上高地には、山地帯や亜高山帯の植物、湿原や水辺の植生など、さまざまな自然がまとまって残っています。こうした場所では、何度も人に踏まれることで植物が弱り、地面がむき出しになってしまうことがあります。
新たに植物が育たなければ、そこは地面が露出するようになり、小道のように見えるかもしれません。
小道のようになってしまうと、多くの人がそこを通るようになり、ますます植物は減り道は広がって行くことになります。
もとは高山植物が密に繁茂していた場所が、いつの間に植物がまばらにしか生えていない場所に変わってしまう、ということは意外なほど簡単に起きてしまうのです。
ルールに違反したら捕まるの?
上高地の「5つルール+2」の「踏み込まない」に「違反」したとしても、罰せられたり、逮捕されたりすることはありません。
これは、上高地を訪れる人に向けて、自然を守るためにマナーを守ってくださいというお願いとして示されているものです。
ただし、「お願いだから何をしても法律とは関係ない」という意味ではありません。

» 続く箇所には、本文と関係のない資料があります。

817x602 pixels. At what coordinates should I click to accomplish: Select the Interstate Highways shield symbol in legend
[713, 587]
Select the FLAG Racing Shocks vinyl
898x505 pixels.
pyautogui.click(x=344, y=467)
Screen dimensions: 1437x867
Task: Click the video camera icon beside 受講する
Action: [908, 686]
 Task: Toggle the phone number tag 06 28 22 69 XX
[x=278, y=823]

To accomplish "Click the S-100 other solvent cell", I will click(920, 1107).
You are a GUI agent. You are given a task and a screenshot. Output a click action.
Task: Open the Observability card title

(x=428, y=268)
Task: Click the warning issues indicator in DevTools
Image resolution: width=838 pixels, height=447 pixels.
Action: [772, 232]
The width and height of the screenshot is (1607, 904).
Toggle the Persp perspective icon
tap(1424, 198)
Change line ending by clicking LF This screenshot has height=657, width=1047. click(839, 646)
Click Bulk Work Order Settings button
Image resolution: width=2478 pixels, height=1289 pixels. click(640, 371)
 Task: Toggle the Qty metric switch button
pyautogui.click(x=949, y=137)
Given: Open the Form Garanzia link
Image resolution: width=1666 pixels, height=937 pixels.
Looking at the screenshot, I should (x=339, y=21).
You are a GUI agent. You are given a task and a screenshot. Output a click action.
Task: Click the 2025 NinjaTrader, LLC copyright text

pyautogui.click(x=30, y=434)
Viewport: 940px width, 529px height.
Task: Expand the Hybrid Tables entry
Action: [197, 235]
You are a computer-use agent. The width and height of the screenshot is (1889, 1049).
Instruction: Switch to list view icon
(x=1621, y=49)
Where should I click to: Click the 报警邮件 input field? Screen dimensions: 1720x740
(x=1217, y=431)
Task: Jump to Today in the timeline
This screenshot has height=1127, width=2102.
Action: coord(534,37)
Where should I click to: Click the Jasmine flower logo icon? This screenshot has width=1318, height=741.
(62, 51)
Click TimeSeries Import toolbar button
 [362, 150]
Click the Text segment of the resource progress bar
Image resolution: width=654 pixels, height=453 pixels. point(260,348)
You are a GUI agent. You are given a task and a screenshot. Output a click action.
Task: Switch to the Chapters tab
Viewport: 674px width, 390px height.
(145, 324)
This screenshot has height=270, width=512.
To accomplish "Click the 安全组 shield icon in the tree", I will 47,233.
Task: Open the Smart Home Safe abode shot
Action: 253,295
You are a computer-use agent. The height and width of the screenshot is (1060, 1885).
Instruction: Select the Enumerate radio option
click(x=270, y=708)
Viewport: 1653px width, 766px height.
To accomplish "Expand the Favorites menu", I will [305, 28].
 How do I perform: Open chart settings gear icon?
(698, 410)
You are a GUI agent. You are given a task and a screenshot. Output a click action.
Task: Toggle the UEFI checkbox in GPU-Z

上高地は国立公園であり、特別名勝・特別天然記念物でもあるため、行為の内容や場所によっては、自然公園法や文化財保護法などの規制に関わることがあります。
川に入るかどうかを考えるときも、「罰則があるかどうか」ではなく、危険を避けること、歩道外へ出ないこと、植物や護岸設備を傷めないことを考えてもらえれば、と思います。
美しい風景を未来に残すために(まとめ)
上高地に行けば分かるのですが、夏は梓川の河原に降りて水辺で過ごしている人を見かけることがあります。私が見たのは、河童橋より下流の河原、右岸側でした。小さなお子さんを水際で遊ばせている様子を見たこともあります。
おそらく、上高地の「5つルール+2」を知らないのでしょう。あるいは、みんながやっているから、ここは大丈夫なのだと思っているのかもしれません。
私自身、現地で梓川の河原に降りないようにという注意の看板を見た記憶はありません。ただ、最近は上高地に行っていないので、現在は状況が変わっている可能性もあります。だからこそ、現地では最新の案内をよく見て、歩道や木道から外れないことを基本にしてほしいと思います。
梓川は、眺めるだけでも十分に美しい川です。橋の上や遊歩道から見る透明な流れ、木々の間から見える水面、季節によって変わる山の景色は、それだけで上高地らしい魅力があります。
みんながルールを守っていかないと、上高地の美しさを守っていくことは難しくなります。川に入りたい、河原へ降りたいと思ったときほど、一度立ち止まって、そこが立ち入ってよい場所なのかを確認していただきたいものです。